I was recently looking for an RTA and ended up ordering one off GearBest (Eleaf Oppo), but I became impatient and searched for one locally. I ended up getting the NXS RTA, which in my eyes tick all my boxes. Not sure if anyone else has seen/used this RTA before, so here's a quick summary.







It has a few oddities like the steel sleeve (with slots to see the juice level) to protect the glass and a fugly yellowish Delrin/Ulterm drip tip that screws on top of the top air fill port. This can luckily be replaced by the stainless steel cap and use your own drip tip.

- All 304 Stainless Steel construction
- 22mm diameter that turns into 23.5mm if you use the sleeve.
- 3ml tank, but I think it's closer to 2ml (could be my shitty wicking), this is great for me as I get bored with juices quickly.
- Build deck that accommodates a single or dual coil quite easily. It is based off their AX1 RDA deck which was a colab with Vicious Ant. (So must be legit, right? )

The deck





Photo was taken from a site that did a nice photo shoot of the RTA -> Gallery

The only gripe for me so far is that it leaks a bit if you don't tighten the top cap all the way and then adjust the airflow wheel at the bottom.
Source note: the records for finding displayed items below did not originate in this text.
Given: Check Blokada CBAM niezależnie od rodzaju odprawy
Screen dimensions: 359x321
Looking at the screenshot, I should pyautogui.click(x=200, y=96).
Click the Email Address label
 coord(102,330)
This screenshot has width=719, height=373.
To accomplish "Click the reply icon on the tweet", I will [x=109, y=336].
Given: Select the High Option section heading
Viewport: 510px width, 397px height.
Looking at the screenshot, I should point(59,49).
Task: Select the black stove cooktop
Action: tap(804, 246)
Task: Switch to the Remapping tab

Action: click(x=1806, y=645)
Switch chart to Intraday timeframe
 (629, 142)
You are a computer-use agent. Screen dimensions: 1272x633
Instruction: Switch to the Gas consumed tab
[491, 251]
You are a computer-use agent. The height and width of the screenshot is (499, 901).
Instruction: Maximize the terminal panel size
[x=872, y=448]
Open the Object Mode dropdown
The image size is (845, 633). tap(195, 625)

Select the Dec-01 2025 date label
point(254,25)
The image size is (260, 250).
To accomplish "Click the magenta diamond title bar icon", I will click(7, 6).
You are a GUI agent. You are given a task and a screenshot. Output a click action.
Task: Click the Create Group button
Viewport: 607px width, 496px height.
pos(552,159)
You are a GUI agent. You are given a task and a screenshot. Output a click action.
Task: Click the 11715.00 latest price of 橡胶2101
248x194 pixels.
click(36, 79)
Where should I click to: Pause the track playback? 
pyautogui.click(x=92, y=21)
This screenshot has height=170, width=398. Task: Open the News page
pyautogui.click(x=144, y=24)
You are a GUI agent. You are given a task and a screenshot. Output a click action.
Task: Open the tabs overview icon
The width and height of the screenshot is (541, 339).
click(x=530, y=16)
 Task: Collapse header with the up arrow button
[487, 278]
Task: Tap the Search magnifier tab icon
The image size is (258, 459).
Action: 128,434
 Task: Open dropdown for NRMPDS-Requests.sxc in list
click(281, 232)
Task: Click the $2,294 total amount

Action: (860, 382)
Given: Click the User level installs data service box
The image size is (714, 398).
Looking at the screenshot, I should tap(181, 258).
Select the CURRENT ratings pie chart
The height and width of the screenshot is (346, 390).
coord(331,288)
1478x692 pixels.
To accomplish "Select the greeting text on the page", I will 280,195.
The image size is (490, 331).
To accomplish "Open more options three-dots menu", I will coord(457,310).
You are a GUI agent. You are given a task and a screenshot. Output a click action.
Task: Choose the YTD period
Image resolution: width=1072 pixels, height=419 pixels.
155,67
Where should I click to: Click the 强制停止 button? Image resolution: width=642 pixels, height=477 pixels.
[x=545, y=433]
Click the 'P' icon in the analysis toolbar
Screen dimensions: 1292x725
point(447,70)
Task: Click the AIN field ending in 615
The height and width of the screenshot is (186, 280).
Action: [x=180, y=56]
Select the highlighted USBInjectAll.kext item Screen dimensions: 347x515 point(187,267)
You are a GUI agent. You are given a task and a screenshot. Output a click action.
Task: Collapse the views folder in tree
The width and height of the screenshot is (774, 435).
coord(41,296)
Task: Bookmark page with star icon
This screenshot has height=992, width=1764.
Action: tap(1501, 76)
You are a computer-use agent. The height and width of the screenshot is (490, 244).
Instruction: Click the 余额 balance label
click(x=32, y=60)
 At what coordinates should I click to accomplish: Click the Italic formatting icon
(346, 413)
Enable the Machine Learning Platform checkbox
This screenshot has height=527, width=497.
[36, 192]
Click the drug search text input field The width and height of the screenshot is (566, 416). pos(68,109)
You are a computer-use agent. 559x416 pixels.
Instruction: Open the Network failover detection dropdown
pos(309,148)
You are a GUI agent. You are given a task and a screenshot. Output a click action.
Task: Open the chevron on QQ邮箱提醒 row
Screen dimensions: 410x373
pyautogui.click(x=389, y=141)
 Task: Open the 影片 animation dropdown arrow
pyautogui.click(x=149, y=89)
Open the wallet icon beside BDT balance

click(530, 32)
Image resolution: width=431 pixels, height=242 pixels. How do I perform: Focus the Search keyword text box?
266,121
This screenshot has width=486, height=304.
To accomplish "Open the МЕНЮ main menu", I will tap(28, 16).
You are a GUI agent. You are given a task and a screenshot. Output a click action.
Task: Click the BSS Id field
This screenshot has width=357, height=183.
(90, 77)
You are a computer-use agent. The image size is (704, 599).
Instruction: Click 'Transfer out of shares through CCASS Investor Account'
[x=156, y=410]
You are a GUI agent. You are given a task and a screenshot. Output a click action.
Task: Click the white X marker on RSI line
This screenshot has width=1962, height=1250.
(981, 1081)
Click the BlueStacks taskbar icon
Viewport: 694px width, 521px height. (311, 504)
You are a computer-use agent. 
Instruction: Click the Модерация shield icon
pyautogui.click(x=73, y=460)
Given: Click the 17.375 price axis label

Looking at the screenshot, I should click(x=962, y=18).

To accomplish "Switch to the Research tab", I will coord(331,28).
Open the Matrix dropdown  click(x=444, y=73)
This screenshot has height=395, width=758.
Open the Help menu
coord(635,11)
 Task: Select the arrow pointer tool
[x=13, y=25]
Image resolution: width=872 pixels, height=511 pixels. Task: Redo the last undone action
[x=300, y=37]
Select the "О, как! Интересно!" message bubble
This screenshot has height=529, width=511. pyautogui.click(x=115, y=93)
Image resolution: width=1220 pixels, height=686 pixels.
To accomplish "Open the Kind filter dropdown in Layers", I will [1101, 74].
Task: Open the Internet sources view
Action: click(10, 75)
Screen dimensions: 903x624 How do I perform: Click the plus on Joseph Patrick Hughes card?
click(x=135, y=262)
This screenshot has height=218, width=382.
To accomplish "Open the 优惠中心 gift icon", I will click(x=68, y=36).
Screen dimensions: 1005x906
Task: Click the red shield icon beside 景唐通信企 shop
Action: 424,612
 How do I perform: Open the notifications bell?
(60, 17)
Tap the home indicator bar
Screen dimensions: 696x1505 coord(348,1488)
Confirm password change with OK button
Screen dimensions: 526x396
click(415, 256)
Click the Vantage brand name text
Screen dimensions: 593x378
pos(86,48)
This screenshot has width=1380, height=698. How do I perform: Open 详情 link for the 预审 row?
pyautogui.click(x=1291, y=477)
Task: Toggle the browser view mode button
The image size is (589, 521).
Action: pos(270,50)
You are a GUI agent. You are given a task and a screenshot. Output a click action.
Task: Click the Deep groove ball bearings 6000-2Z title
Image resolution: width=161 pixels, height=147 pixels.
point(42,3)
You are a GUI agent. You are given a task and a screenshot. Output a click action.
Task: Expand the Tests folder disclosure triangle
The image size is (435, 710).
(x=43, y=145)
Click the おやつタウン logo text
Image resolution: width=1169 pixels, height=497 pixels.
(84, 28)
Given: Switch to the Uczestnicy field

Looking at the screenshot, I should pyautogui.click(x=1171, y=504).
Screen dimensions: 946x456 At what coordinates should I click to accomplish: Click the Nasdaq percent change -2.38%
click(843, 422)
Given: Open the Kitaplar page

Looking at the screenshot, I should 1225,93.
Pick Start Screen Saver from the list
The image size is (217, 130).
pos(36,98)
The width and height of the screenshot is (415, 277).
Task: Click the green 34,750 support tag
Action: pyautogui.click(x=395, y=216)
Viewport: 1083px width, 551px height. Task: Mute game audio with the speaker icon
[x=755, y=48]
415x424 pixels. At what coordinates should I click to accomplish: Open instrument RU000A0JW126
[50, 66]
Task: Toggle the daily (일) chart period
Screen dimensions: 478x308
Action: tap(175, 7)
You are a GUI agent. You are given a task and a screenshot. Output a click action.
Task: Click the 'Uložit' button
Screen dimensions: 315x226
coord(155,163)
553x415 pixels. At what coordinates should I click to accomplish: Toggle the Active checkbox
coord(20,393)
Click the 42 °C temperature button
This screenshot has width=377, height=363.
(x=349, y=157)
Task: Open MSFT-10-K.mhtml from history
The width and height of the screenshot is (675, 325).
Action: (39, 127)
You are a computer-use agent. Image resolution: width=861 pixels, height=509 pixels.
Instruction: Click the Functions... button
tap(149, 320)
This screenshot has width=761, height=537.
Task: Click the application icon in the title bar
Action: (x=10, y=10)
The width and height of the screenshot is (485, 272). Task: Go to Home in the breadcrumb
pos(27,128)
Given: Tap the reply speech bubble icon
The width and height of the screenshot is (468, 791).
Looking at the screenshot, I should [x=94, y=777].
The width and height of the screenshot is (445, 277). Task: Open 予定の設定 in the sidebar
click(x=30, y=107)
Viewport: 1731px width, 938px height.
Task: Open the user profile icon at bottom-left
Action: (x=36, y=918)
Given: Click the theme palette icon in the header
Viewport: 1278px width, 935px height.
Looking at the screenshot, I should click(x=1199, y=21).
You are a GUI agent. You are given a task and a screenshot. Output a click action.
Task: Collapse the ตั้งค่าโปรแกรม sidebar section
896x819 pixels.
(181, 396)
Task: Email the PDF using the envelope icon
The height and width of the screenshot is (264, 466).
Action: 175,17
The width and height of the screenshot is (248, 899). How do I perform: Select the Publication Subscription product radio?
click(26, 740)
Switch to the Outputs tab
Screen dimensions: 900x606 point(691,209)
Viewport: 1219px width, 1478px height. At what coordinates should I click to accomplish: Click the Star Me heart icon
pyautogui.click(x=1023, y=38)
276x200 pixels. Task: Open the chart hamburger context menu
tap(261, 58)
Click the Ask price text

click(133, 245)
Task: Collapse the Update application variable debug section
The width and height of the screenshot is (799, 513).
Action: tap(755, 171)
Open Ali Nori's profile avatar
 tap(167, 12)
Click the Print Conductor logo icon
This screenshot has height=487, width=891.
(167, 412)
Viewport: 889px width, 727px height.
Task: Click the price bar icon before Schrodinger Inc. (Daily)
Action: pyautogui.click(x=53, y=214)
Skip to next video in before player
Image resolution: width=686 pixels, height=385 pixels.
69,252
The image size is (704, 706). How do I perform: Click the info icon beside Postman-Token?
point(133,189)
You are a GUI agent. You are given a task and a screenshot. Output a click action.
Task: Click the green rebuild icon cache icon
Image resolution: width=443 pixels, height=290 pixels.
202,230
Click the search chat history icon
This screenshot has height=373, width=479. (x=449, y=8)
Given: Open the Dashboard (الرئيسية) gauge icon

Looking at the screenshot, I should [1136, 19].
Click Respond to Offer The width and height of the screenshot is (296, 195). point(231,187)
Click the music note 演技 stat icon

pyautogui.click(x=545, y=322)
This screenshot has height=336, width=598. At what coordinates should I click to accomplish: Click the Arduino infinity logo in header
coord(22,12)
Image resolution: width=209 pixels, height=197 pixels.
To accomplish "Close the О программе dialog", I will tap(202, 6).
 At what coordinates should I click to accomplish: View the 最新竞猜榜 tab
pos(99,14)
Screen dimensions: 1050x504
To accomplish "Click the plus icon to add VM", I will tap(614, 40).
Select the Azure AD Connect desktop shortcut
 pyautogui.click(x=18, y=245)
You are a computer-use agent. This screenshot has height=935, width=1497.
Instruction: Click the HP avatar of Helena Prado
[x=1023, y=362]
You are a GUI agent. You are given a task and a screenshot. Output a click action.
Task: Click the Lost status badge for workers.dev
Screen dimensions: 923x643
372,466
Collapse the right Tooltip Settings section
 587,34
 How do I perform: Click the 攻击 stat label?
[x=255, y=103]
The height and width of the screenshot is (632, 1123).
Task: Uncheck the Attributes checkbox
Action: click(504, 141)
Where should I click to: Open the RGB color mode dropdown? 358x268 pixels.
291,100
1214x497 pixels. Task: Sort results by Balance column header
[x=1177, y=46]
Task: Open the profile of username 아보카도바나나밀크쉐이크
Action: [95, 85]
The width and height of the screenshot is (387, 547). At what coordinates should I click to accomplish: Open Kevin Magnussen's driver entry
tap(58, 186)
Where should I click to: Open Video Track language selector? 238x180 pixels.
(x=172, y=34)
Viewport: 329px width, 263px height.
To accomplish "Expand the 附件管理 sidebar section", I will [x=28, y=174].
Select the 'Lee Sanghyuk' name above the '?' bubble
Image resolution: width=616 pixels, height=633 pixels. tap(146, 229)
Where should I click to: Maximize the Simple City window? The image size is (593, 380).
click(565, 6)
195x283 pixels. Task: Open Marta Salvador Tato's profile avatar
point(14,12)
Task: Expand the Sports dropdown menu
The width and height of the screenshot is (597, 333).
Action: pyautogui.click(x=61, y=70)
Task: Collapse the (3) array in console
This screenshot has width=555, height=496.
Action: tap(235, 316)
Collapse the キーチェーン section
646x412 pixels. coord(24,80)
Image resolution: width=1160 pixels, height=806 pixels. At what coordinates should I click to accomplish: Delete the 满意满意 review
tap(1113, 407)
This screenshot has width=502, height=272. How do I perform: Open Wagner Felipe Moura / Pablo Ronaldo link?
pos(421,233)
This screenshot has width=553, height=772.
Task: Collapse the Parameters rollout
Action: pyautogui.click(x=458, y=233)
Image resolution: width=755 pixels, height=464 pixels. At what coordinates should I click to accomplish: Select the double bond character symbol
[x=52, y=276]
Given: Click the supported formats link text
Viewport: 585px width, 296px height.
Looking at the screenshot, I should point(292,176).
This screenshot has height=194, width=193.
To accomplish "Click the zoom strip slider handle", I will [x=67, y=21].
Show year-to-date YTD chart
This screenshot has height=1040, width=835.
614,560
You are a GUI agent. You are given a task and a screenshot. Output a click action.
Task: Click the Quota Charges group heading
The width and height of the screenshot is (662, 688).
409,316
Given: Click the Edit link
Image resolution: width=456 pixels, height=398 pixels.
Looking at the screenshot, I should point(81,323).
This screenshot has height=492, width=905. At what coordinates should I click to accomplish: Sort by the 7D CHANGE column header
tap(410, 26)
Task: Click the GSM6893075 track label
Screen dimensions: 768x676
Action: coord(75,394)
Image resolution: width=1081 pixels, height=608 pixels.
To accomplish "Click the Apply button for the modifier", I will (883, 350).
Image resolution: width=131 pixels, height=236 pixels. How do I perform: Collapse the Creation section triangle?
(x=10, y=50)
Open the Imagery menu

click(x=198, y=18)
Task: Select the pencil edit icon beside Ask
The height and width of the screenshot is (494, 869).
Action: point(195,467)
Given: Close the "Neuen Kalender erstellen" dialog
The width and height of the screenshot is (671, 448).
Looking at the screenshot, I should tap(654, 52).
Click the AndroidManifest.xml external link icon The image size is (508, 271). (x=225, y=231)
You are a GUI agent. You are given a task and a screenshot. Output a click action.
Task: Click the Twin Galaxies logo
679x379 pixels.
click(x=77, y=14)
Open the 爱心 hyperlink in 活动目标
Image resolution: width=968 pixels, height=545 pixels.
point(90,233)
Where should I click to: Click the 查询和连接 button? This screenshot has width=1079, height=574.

Wiring and wicking it was a dream, although I made fairly plain SS316 26ga, 6 wrap dual coil.

Reactions: Like 1


----------



## kev mac (28/6/17)

NielJoubert said:


> Hi everyone
> 
> I was recently looking for an RTA and ended up ordering one off GearBest (Eleaf Oppo), but I became impatient and searched for one locally. I ended up getting the NXS RTA, which in my eyes tick all my boxes. Not sure if anyone else has seen/used this RTA before, so here's a quick summary.
> 
> ...


Looks very nice,I like the deck.How's she taste?p.s. while on Gear best check out the Sherman clone,its amazing.

Reactions: Like 1


----------